### What is expected
The lines from the top of the records below through the one containing "Click the vertical page scrollbar" are to be transcribed exactly, and nothing else is to be added.

### Given information
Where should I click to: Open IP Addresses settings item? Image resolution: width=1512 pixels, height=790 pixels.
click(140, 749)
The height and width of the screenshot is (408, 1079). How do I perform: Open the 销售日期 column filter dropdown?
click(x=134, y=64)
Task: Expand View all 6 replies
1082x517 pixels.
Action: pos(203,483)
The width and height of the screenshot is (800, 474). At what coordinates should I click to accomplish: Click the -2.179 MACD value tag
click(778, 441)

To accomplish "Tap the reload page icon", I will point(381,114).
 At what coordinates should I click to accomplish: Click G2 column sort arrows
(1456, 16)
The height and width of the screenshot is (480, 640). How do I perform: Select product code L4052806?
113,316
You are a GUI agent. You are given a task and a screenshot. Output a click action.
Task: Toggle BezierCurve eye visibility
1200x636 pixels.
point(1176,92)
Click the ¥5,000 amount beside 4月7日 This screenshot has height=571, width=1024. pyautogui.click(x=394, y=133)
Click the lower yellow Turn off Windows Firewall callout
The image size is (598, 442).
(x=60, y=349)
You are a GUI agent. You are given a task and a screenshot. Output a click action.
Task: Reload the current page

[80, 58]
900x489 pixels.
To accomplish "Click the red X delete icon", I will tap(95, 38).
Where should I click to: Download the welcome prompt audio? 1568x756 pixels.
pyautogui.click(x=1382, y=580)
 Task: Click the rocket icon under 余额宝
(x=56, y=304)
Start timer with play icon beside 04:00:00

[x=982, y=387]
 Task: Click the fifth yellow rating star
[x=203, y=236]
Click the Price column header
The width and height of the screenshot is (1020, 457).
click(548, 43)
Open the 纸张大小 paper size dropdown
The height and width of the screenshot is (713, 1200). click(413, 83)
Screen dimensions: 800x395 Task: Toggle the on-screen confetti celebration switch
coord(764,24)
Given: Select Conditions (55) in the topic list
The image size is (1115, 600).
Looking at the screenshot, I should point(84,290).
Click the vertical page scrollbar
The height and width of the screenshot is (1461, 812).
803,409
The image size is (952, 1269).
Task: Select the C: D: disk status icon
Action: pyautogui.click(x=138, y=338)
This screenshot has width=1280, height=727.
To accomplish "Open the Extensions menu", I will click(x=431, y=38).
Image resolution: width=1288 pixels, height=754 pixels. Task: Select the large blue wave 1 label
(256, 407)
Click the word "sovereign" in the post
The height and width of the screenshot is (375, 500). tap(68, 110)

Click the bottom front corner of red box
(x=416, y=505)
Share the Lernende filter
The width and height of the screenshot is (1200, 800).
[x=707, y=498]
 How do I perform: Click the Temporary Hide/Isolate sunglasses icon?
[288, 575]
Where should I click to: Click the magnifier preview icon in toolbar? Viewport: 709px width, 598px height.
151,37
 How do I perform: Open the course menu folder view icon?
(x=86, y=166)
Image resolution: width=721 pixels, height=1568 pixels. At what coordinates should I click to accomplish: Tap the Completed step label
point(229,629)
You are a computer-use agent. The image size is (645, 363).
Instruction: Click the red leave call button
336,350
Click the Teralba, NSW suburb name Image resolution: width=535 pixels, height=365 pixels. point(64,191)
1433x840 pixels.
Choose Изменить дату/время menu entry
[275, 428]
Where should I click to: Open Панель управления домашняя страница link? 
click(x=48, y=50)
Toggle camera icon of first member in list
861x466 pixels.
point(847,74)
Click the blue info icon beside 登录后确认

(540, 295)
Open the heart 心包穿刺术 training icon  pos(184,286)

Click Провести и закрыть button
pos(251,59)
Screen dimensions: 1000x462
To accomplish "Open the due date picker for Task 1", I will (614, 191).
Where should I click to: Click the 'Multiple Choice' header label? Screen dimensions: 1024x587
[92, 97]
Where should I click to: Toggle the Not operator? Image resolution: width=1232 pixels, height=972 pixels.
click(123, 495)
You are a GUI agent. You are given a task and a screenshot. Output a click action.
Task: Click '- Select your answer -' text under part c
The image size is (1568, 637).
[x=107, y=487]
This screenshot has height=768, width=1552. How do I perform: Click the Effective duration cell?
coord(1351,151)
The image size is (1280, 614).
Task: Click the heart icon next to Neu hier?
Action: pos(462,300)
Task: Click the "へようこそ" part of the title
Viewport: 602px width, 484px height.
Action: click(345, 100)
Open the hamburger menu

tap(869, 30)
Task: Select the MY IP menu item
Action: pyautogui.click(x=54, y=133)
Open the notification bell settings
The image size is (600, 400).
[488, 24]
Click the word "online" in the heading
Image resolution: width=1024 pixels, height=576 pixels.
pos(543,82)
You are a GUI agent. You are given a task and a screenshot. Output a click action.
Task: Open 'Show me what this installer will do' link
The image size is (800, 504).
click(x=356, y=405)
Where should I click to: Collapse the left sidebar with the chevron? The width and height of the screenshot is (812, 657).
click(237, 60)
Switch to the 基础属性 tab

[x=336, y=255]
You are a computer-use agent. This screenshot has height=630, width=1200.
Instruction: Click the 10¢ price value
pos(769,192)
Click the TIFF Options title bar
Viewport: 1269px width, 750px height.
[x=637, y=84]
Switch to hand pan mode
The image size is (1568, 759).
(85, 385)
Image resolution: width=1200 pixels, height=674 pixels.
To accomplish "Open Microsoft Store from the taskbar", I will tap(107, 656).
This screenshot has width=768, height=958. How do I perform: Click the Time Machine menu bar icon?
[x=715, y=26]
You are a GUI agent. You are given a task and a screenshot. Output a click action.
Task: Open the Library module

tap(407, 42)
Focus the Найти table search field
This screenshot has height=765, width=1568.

### Reply
Where should I click to: Open IP Addresses settings item? Image resolution: width=1512 pixels, height=790 pixels.
click(140, 749)
The height and width of the screenshot is (408, 1079). How do I perform: Open the 销售日期 column filter dropdown?
click(x=134, y=64)
Task: Expand View all 6 replies
1082x517 pixels.
Action: pos(203,483)
The width and height of the screenshot is (800, 474). At what coordinates should I click to accomplish: Click the -2.179 MACD value tag
click(778, 441)

To accomplish "Tap the reload page icon", I will point(381,114).
 At what coordinates should I click to accomplish: Click G2 column sort arrows
(1456, 16)
The height and width of the screenshot is (480, 640). How do I perform: Select product code L4052806?
113,316
You are a GUI agent. You are given a task and a screenshot. Output a click action.
Task: Toggle BezierCurve eye visibility
1200x636 pixels.
point(1176,92)
Click the ¥5,000 amount beside 4月7日 This screenshot has height=571, width=1024. pyautogui.click(x=394, y=133)
Click the lower yellow Turn off Windows Firewall callout
The image size is (598, 442).
(x=60, y=349)
You are a GUI agent. You are given a task and a screenshot. Output a click action.
Task: Reload the current page

[80, 58]
900x489 pixels.
To accomplish "Click the red X delete icon", I will tap(95, 38).
Where should I click to: Download the welcome prompt audio? 1568x756 pixels.
pyautogui.click(x=1382, y=580)
 Task: Click the rocket icon under 余额宝
(x=56, y=304)
Start timer with play icon beside 04:00:00

[x=982, y=387]
 Task: Click the fifth yellow rating star
[x=203, y=236]
Click the Price column header
The width and height of the screenshot is (1020, 457).
click(548, 43)
Open the 纸张大小 paper size dropdown
The height and width of the screenshot is (713, 1200). click(413, 83)
Screen dimensions: 800x395 Task: Toggle the on-screen confetti celebration switch
coord(764,24)
Given: Select Conditions (55) in the topic list
The image size is (1115, 600).
Looking at the screenshot, I should point(84,290).
Click the vertical page scrollbar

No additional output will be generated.